La cifra aparecía claramente, pero era al mismo tiempo imposible de recordar dado el número de dígitos que la componía. Armando pensó en su propia contextura, inmiscuida en aquel espacio anacrónico del Empordá catalán. Un breve cálculo le llevó a comprender que su triste digestión había provocado una suerte de metamorfosis en su manera de representar la realidad. La materia devino en ecuaciones incalculables que iban devorando las formas, apropiándose de sus magnitudes y sus vectores, y todo esto para qué, ¿con qué fin?. Comprendió que cada cosa en este universo ocupa una cifra determinada, y que, a su vez, esos números ofrecen fórmulas infinitas en contacto con las demás. Recortado entre el fuego de la chimenea y la pared, la figura del hombre que lo había salvado aquella tarde, tallaba una oveja en un tronco de madera. El hombre estaba dispuesto a escucharlo. Y así fue. Durante una hora o más, Armando elaboró un teorema numérico que resumía en cifras desde su infancia hasta el preciso instante en que, al borde de la asfixia, había dejado de respirar.

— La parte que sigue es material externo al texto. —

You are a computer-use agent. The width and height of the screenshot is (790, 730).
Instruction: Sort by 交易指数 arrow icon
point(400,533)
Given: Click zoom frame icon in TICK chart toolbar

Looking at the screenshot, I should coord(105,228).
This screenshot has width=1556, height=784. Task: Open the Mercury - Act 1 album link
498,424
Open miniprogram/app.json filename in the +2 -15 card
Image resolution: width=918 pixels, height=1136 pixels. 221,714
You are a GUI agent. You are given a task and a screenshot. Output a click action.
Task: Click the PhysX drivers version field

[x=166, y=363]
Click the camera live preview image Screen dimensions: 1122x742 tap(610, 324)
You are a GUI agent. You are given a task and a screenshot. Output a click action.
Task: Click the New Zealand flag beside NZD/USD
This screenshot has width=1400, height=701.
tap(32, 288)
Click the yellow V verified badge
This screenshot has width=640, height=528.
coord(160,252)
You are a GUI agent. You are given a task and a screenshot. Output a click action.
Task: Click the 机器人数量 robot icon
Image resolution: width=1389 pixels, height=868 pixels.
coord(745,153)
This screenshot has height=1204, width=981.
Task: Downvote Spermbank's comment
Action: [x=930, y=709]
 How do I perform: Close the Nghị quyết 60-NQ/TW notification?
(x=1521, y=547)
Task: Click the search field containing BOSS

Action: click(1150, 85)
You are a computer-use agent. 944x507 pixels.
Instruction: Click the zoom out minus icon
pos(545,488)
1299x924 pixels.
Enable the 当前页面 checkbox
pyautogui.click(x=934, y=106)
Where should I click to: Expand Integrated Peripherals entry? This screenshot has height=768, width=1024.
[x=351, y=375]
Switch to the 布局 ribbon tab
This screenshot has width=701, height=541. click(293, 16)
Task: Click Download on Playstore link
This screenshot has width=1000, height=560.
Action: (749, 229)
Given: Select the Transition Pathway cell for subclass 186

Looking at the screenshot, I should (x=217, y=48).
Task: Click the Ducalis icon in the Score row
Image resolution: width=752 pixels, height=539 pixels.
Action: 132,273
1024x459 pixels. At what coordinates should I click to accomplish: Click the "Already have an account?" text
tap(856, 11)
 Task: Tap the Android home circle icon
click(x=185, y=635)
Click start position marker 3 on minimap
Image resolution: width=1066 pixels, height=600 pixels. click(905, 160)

Ahora bien, si todo era números y fórmulas y exactitud infinita, ¿por qué lo abrazaba el desencanto? ¿Por qué hubiera preferido aquella tarde que ese dolor de estómago acabara con su vida y por qué no también con toda esta farsa literaria? Ahora, entre tantos números y abstracciones, sintió por primera vez que se le revelaba una verdad, entendida la verdad como la respuesta a una pregunta, que invariablemente es diferente para cada individuo, pero que es, al mismo tiempo, una verdad absoluta. Ese cálculo, por cierto, expresado en cada una de esas cifras, producía en su mente nuevos sentidos, sobre la base de aquel azaroso encuentro. ¿Que tenía entonces de predestinada la aparición del campesino? Nada. Tal vez la voluntad del hombre en ayudarlo y el necesario auxilio habían confabulado para sellar este milagro.

Entonces, como si de una visión mítica se tratase, el hombre se levantó y con él su sombra se despegó de la pared. Abriendo la puerta de la cabaña, se dirigió hacia la orilla del mar. Armando lo siguió. No había luna esa noche, no había luz que los guiase y sin embargo Armando caminó seguro hacia la playa. Caminaba sin zapatos, sentía la fría arena en sus pies, y luego el agua que le iba llegando hasta el pecho. Vio algunos números, pero eran cifras inconmensurables, que tardaría siglos en descifrar, calculó. Sumergido ya entre las olas, comprendió que lo más cercano a la eternidad era un número cuyas cifras se perdían en la profundidad de un oleaje oscuro, donde ni él ni el campesino se diferenciaban ya, pues formaban parte de un punto donde se encontraba todo lo demás. Su memoria se unió a una constelación de números escritos sobre el firmamento. Infinitos, como un puñado de estrellas en la inmensidad.